KNM first announced the WTE project a decade ago, but only managed to secure financing in 2017 due to its stretched balance sheet from past acquisitions, made worse by the downturn in the oil and gas industry which it serviced.

Meanwhile, a longer-term timeline of six to 12 months has been set for the proposed initial public offering of Borsig Group — its largest income contributor — “at a suitable stock exchange”.

Monetisation of Borsig had been on the cards for some time. The engineering group was acquired in 2008 for €350 million (RM1.67 billion). Other subsidiaries include Italy-based heat exchanger supplier FBM Hudson Italiana SpA.

While the Thai bio-ethanol plant is up for sale, KNM said it intends to remain as the engineering, procurement, construction and commissioning contractor for its proposed expansion by another 100,000 litres per day.

KNM will appoint a principal adviser, while continuing to pursue other options to monetise the assets of Borsig, including disposal of its subsidiaries.

“In order to oversee the corporate exercises, the board has formed a restructuring committee consisting of four board members that convenes on a regular basis so as to assist and guide the management in an expeditious manner.

“The restructuring committee will also engage directly with various lenders to ensure full commitment and transparency of the proposed corporate exercises and their respective progress,” KNM added.

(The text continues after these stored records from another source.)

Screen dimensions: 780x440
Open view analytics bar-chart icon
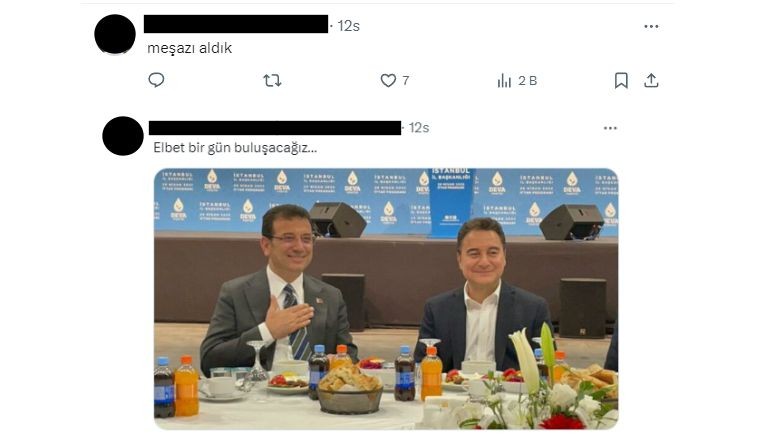(x=504, y=81)
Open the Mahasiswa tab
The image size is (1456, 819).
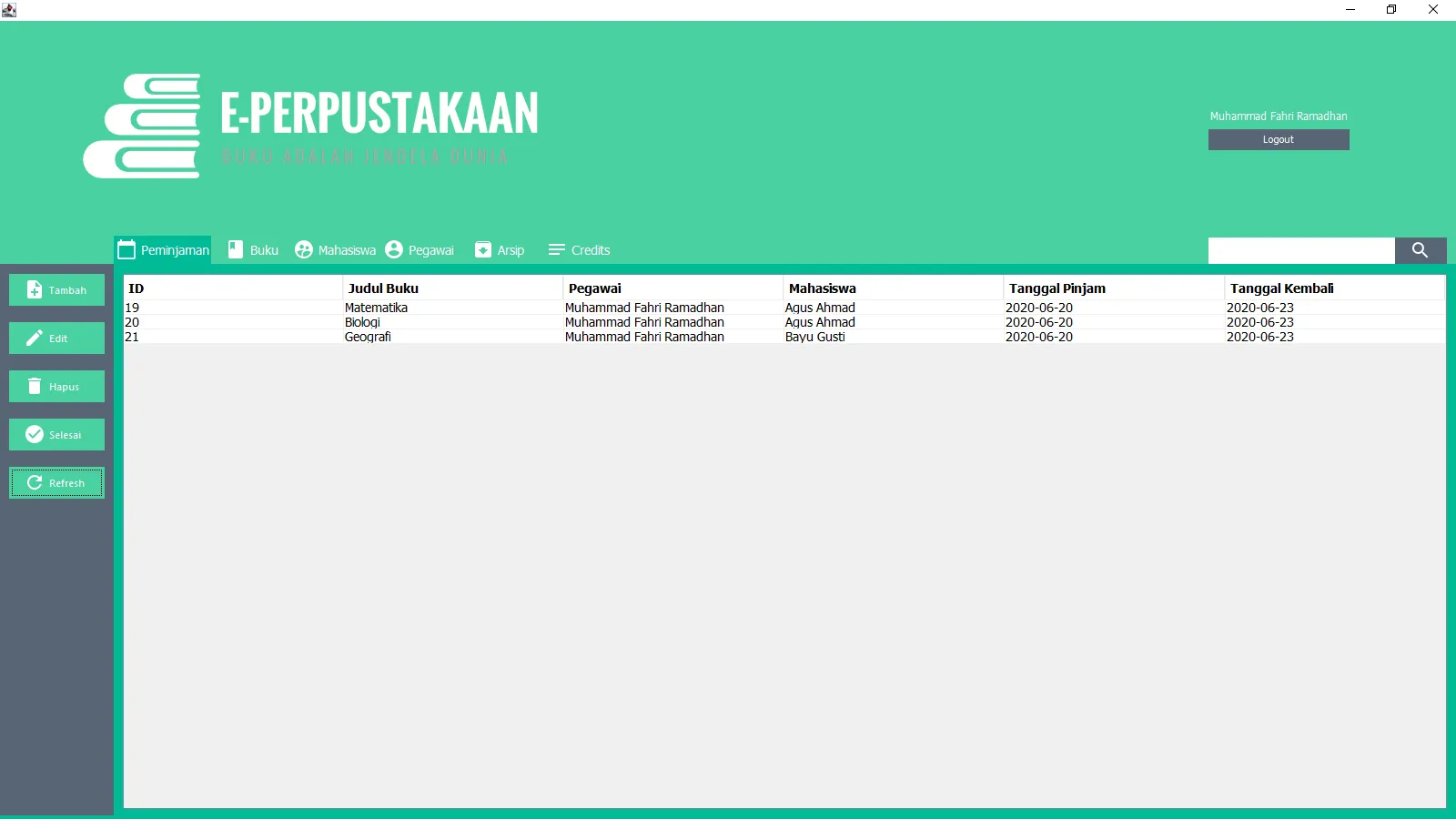[346, 249]
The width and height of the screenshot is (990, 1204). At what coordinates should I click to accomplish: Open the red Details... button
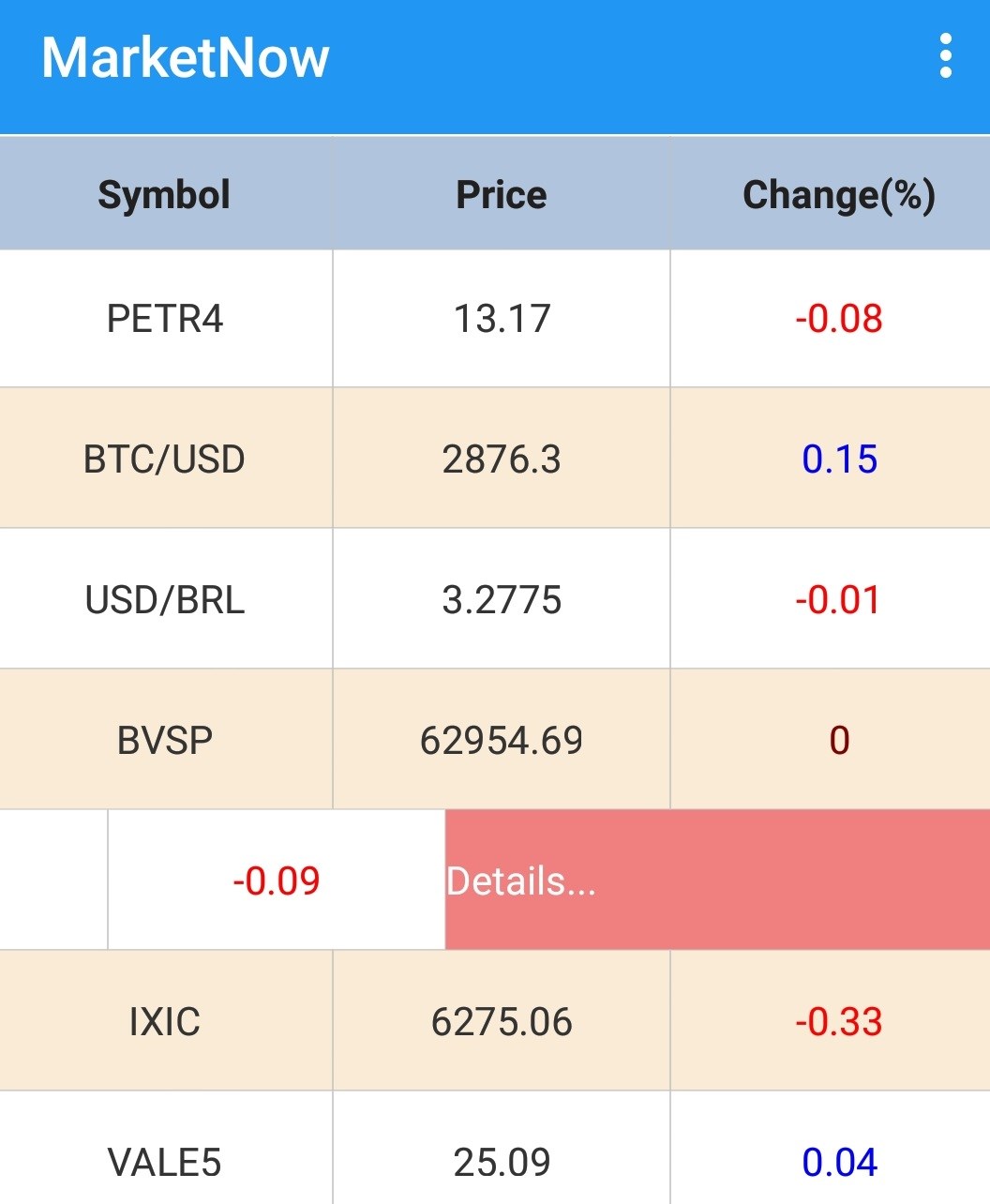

In the next two months, the group is also seeking financing in Germany, having mandated a bank in the country to arrange a new term loan via a consortium of banks there.

For that same period, the group is in discussion with advisers on the proposed injection of selected subsidiaries into a special purpose acquisition company (SPAC), in exchange for cash and a stake in the SPAC within the next six to nine months.

Proceeds from the term loan and the SPAC arrangement “will be used to repay KNM Group’s borrowings, working capital and other purposes to be determined by the board at a later date”, it said.

“The proceeds from the corporate exercises will not only enable us to rectify the outstanding amount due under the Thai bonds, but will also enable the management to focus on growing our businesses and unlock the sum-of-the-parts value of KNM Group for its shareholders.

“The enhanced financial position and better clarity on the future prospects of KNM Group will also be essential in convincing our customers and suppliers to engage in business dealings with us and would further improve employee retention,” the group said.

KNM triggered the Practice Note 17 (PN17) criteria following the Thai bonds default, but did not fall into PN17 status thanks to a grace period under Bursa Malaysia Covid-19 relief measures.

The group was on investors’ radar recently, following the emergence of MAA Group Bhd as the largest shareholder with a 10.35% stake, as KNM’s founder Lee Swee Eng pared his stake in the company.

KNM has been struggling to pay off its borrowings, which amounted to RM1.28 billion as at end-September, with net gearing at 0.6 times.

Shares of KNM slid half a sen or 3.45% to 14 sen on Wednesday, giving the group a market capitalisation of RM505.2 million.